→ **Directions**
Extract every line of text from each of the items below and reproduce it word for word, leaving out the pictures.

(Click-target data)
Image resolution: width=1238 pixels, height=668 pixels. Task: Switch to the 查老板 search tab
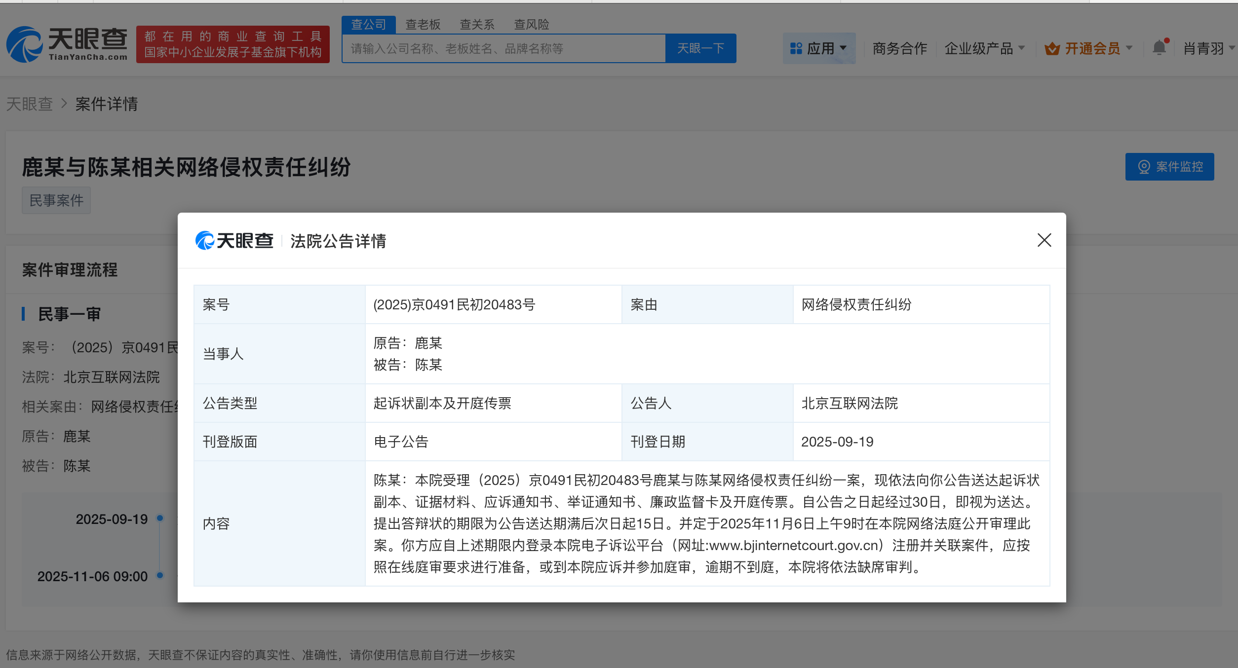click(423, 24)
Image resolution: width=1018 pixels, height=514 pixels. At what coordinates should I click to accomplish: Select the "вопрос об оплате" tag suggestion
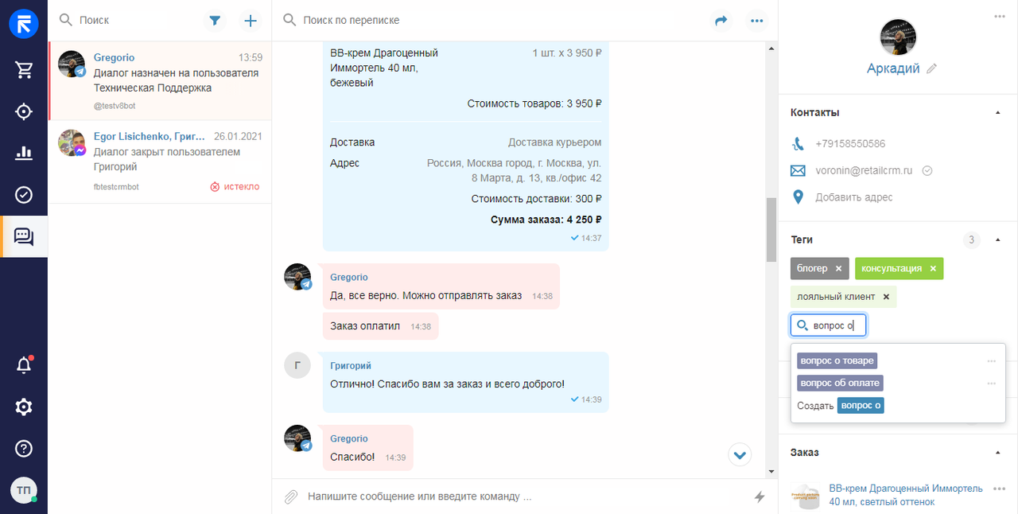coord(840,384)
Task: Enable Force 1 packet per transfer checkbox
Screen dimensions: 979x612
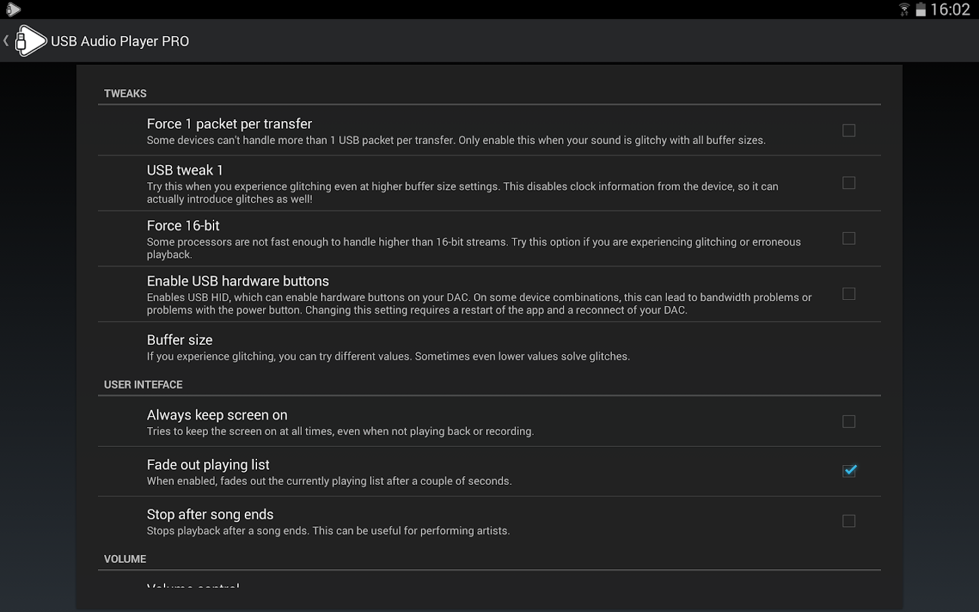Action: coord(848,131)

→ **Task solution**
Image resolution: width=1238 pixels, height=668 pixels. Task: Switch to the 查老板 search tab
click(423, 24)
Image resolution: width=1018 pixels, height=514 pixels. At what coordinates should I click to accomplish: Select the "вопрос об оплате" tag suggestion
coord(840,384)
Task: Enable Force 1 packet per transfer checkbox
Screen dimensions: 979x612
Action: coord(848,131)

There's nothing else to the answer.